Durante mi estancia en el estado de Guerrero pude apreciar su riqueza, recursos naturales privilegiados y una marcada diversidad cultural. No obstante, el morbo forense me llevó a conocer sus usos y costumbre, y quien visite las regiones en las que se dan, seguramente, y si observa con detenimiento, extraerá elementos que suelen pasarse por alto. La costumbre siempre ha sido de doble filo.
En contraste, recientemente Guerrero se puso a la vanguardia legislativa en materia de derechos sexuales y reproductivos al hacer frente a la problemática de mortalidad por abortos clandestinos, pues Guerrero, junto con Chihuahua, comparte el mayor porcentaje de embarazo adolescente en el país; un acontecimiento sin duda progresista pero que nos recuerda que existe una deuda pendiente en el tema de las“transacciones infantiles”. Tres de cada diez niñas, de 10 a 15 años, en comunidades indígenas de Guerrero, Oaxaca y Chiapas siguen siendo vendidas por usos y costumbres y para matrimonios forzados.
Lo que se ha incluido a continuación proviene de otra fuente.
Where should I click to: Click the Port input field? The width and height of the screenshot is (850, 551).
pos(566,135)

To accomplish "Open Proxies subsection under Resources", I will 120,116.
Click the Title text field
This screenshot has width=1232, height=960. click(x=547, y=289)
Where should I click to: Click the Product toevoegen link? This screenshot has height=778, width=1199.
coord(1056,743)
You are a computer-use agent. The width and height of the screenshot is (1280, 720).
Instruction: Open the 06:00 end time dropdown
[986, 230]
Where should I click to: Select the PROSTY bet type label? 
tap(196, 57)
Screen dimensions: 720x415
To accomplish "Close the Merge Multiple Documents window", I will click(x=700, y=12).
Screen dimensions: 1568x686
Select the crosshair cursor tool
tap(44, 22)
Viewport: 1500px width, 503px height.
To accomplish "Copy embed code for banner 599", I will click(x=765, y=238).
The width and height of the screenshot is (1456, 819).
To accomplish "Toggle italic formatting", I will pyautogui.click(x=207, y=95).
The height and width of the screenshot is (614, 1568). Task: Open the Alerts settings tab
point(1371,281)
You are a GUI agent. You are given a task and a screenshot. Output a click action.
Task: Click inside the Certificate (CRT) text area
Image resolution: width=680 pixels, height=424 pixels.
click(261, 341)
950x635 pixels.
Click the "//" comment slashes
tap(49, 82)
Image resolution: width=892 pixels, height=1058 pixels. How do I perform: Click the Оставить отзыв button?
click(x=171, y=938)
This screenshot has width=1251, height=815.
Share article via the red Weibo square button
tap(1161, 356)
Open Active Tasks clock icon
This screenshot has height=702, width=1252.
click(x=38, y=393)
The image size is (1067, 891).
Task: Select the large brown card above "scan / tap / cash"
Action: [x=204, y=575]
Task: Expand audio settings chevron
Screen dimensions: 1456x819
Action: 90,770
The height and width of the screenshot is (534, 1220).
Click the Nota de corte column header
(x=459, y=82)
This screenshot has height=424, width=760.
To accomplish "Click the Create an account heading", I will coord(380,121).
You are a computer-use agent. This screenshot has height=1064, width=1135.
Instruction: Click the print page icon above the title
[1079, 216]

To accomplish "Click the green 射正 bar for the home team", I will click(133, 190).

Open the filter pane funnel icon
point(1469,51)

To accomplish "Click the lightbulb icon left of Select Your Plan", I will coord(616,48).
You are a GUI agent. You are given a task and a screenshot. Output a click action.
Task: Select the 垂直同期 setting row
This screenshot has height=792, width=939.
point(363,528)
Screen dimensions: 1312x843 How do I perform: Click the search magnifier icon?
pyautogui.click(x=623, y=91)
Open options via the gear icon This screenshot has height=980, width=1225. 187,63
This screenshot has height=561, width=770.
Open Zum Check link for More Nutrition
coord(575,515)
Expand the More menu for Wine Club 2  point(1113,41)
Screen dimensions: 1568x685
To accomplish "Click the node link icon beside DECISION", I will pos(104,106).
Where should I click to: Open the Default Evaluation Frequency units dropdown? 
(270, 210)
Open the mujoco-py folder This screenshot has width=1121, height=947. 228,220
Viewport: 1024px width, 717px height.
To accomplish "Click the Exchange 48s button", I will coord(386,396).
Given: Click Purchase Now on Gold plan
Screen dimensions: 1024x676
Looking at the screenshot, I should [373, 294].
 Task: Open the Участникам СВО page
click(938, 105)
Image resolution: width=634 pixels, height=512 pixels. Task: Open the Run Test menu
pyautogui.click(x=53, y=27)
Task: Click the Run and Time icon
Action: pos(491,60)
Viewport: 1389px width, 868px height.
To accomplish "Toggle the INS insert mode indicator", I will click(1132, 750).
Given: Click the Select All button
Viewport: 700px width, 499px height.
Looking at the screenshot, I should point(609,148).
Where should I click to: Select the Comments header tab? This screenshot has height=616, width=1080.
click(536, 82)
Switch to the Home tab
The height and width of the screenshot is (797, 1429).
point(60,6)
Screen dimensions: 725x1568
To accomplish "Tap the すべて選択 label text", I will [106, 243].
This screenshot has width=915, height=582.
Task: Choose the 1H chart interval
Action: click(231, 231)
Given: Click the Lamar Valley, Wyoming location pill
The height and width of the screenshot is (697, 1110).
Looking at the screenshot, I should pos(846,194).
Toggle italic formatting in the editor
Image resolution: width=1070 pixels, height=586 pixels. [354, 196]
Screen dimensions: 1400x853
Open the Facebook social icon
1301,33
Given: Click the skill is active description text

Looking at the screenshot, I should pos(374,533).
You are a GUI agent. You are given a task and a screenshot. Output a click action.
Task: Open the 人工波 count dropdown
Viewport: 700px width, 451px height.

Aunque la suerte está echada para algunas niñas, para otras como Eufrosina Cruz Mendoza no; ella fue una niña mixteca de 10 años que fue vendida por sus hermanos a cambio de 50 cartones de cerveza, y ella, también es una historia de rebeldía y terquedad que decidió escribir su destino para gritar con autodeterminación -¡No quiero que me vendas!-;se ha esforzado como activista para que en nuestro país nunca más una niña se tenga que casar a los 12 años, para que no se diga que es la normalidad o la cotidianidad, mucho menos la costumbre porque se llama violencia, trata, abuso.
La venta y compra de niñas, es una ominosa práctica que continúa escalando con el único cambio de que las familias aceptan cobrar menos por sus hijas -entre 30 y 50 mil pesos-, porque quienes las compran no cuentan con recursos suficientes para poder unirse con ellas, -hágame el … favor-. Poner el foco de la atención en niñas, niños y adolescentes es una exigencia para todos los sistemas de justicia y para todos los países, más aun en un entorno mundial como el que vivimos, de pobreza, de fenómenos migratorios, de desigualdades, los dejan en la indefensión; por lo que resulta importante redoblar esfuerzos ya que las niñas, los niños y adolescentes son titulares de Derechos Humanos y se les debe respeta su integridad física y moral, su libertad y la oportunidad de elegir un proyecto de vida decidido por ellos y no impuesto por la desatención.
Las escasas estadísticas de estos delitos se deben a que pocas veces son denunciados, por lo que no se evidencia la realidad total; sin embargo, es inadmisible la minimización de esta problemática y no se debe amparar en la cultura y la costumbre. No querer ver o distraer la mirada es ser cómplice de esta violación.
Decir que las niñas y niños son el futuro del mundo es sin duda un lugar común por más que sea la verdad. Tenemos la obligación de dotarlos de un ambiente de amor y de protección, donde no solamente puedan desarrollarse, sino donde puedan vivir en paz, con armonía y felicidad. Cuando le quitamos la ilusión a una niña para obligarla a casarse bajo un acuerdo de usos y costumbres, estamos generando uno de los actos más crueles que puede haber.
Ojalá que sirvieran todas las reflexiones sobre este tema para traducirse en políticas públicas, en actos que lleven alegría y tranquilidad a las niñas, a un desarrollo pleno de sus derechos.